So I was coming out of the new Bi-Lo tonight at about nine-fifteen, and putting my groceries in my trunk, and this man was walking toward me. I kept my eye on him, to see if he was threatening, and he didn't really seem to be, and just when I thought he was just going to walk past me he stopped. Looked me straight in the eye, and said,
"Do I look over sixty?"
I looked him up and down, and said, "Um....no?"
"Thank you. Cause I was at the bank today, and they wanted to know if I wanted to open an over sixty account. Over sixty! I tell you what...."
He trailed off, still muttering, as he climbed into his car and drove away.
Well, he didn't look a day over fiftyish to me.
I laughed all the way up the mountain. Sometimes I think it's the angels that are entertaining me unawares.
Well, the freshmen all arrived and moved in yesterday. I'm delighted with the ones who came into my building, although it'll be hard to remember their names when half of them are named Katie.

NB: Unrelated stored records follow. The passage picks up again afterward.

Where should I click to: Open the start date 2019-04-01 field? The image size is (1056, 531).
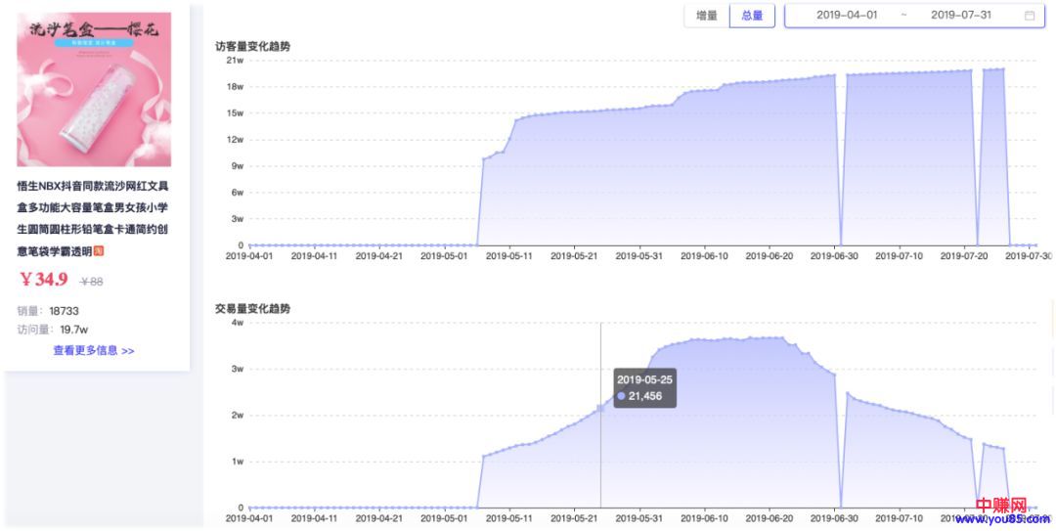(849, 16)
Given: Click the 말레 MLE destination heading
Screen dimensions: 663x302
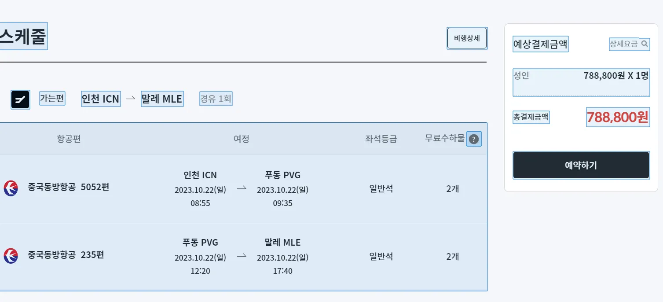Looking at the screenshot, I should pos(162,99).
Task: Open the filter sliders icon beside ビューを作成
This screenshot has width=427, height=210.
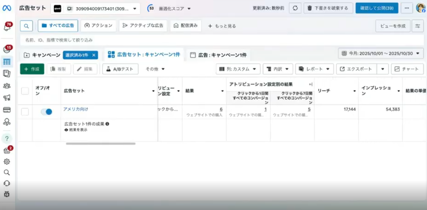Action: 418,26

And the exceeding cool part was that we were still in the middle of laying carpet as they moved in. No carpet yet in the lobby; and Suburbs and Rowan were not finished at arrival time. I prayed that no Suburbians or Rowanites would come until their rooms were done. And by the time all the other halls had at least six students already moved in, there was noone on those two halls. One solitary Rowan girl came before her carpet was done, but she was great about it and moved in a couple of hours later when it was finished. Rooms were ready for everyone else. God is good.
I found a new game to stay up too late with and prevent Alzheimer's.
I have to say, I usually got only a "journeyman" rating and once or twice a "master," so my one "grandmaster" had to be celebrated.
To have a right to do a thing is not at all the same as to be right in doing it.
G. K. Chesterton (1874 - 1936)
One of the built-in hazards of this job is that it requires introspective analysis of my own spiritual life every so often. This is what I discovered late two nights ago.
Love is patient. I am not.
Love is kind. I really amn't. Sometimes I want to kick puppies, just for latent cruelty's sake. Never mind what I want to do to people.
Love is not jealous or envious. Um, yeah. Ask Rachel how much I've been having a hard time with that one, as I am currently listening to her beautiful cello playing on an actual CD.
Love is not boastful or proud, Oh sh...
never haughty or selfish or rude. "Snob" pretty much covers that.
Love does not demand its own way, Heck, I even pray that way.
it is not irritable or touchy, ...and you know God understands about PMS and still expects this!
it does not hold grudges and hardly even notices when others do it wrong. Last one's probably the worst, as evidenced by the earliest home videos we have with me trying to order my cousin how to play his piano piece the right way.
Now, this is the cool thing, though. After I was lying there in my too-warm bed, rather too much on the wilted side to be crushed by my condemnation, God re-listed it back to me - and every single one had some small evidence that he changes the way I behave. For example, there was a grudge that I had held about an absolutely ridiculous piece of cast iron for an entire year, and just a couple of weeks ago, God beat on my stubborn head in the night until I cried over the issue (idiot), and the end result was of course that he took the grudge away from me without me wanting him to. I don't know why I'm shocked every time this happens. You can talk about free will all you want, and this is how it works. I am free to say "No, God, I'm keeping that one," and then in a split second, I don't have it anymore. I mean, I even tried to feel mean about it again, and I couldn't. I didn't even have any guilt over my part in the incident. The whole thing was just gone, wrenched out of my will.
God loves me.
Wow. I just finished reading "The Golden Compass" and was rather undone by it. I had been put off by the "His Dark Materials" series title, which sounds slightly demonic, but if I was way more classically literate, I might have known it to be a quote from Milton's Paradise Lost referring to the stuff God makes worlds out of. If I was more literate in general I might not use so many ugly commas in my sentences.
At any rate, do read this book. It's not average. I need to get my hands on the next two...but first, I have to finish that book on worldviews and write a nice little paper on it. I did get very far in the reading of it last night, finally, and got past the part where the authors' tone had been making me yell and slam the book shut every five paragraphs. Not that the content was really objectionable at all - I just reacted to the writing style in about the same way I did to Thomas Friedman's, only quicker. Ugh.
"Just thinking about it give me the jibblies."